Task requirements: Exact transcription with no images: write out all of the entries below.

Material provided:
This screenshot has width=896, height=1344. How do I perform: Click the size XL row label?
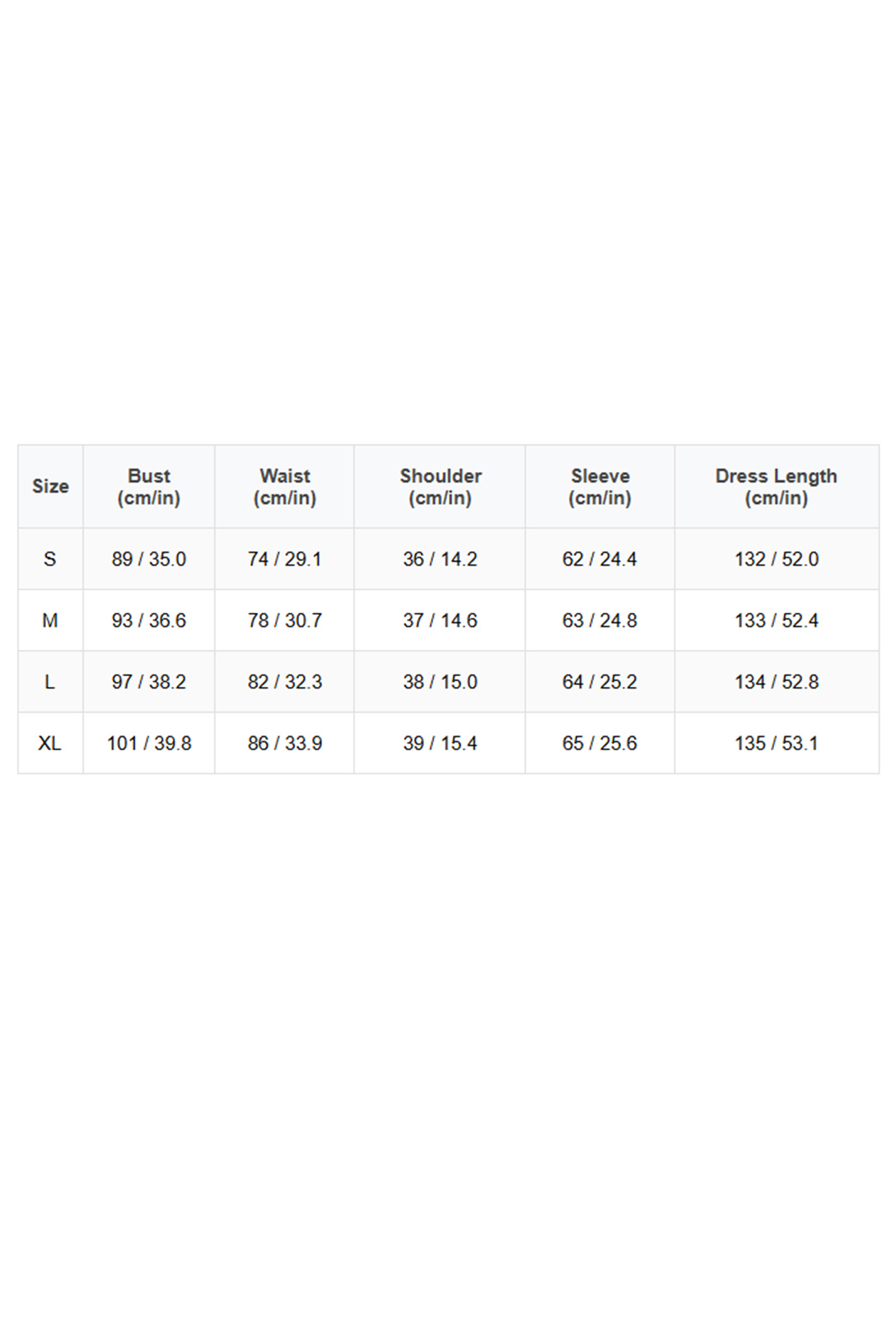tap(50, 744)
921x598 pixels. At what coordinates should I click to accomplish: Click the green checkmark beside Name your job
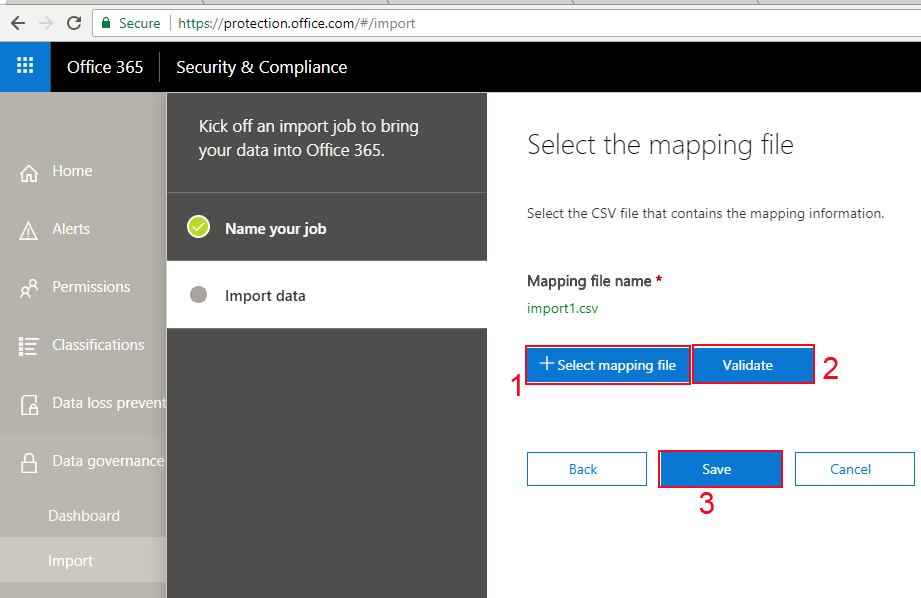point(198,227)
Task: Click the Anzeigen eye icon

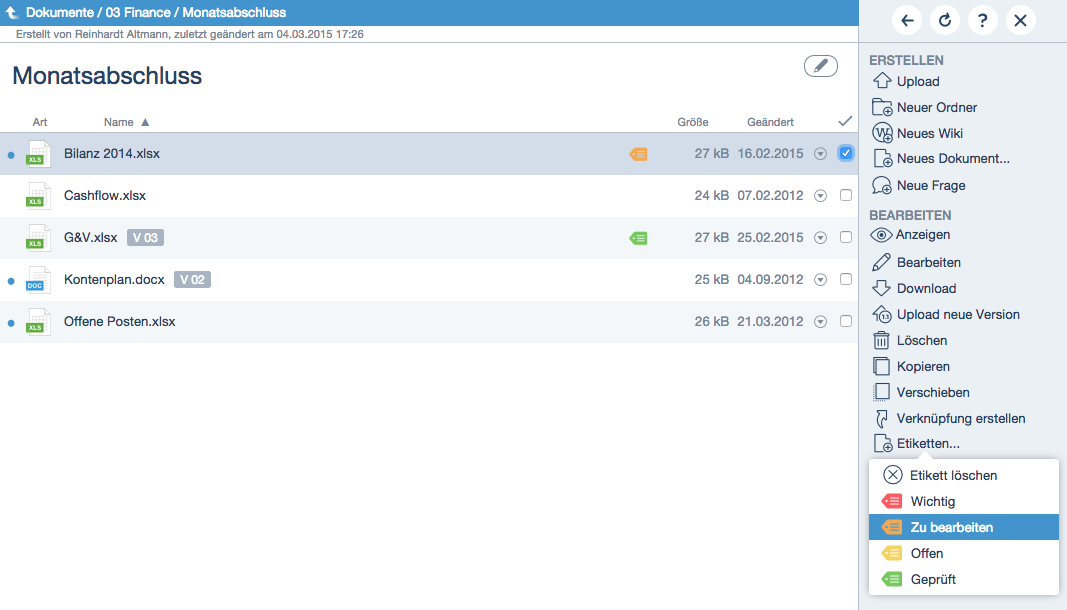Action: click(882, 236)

Exercise output:
This screenshot has width=896, height=1344. How do I perform: Click the size XL row label?
tap(50, 744)
921x598 pixels. At what coordinates should I click to accomplish: Click the green checkmark beside Name your job
point(198,227)
Task: Click the Anzeigen eye icon

Action: click(882, 236)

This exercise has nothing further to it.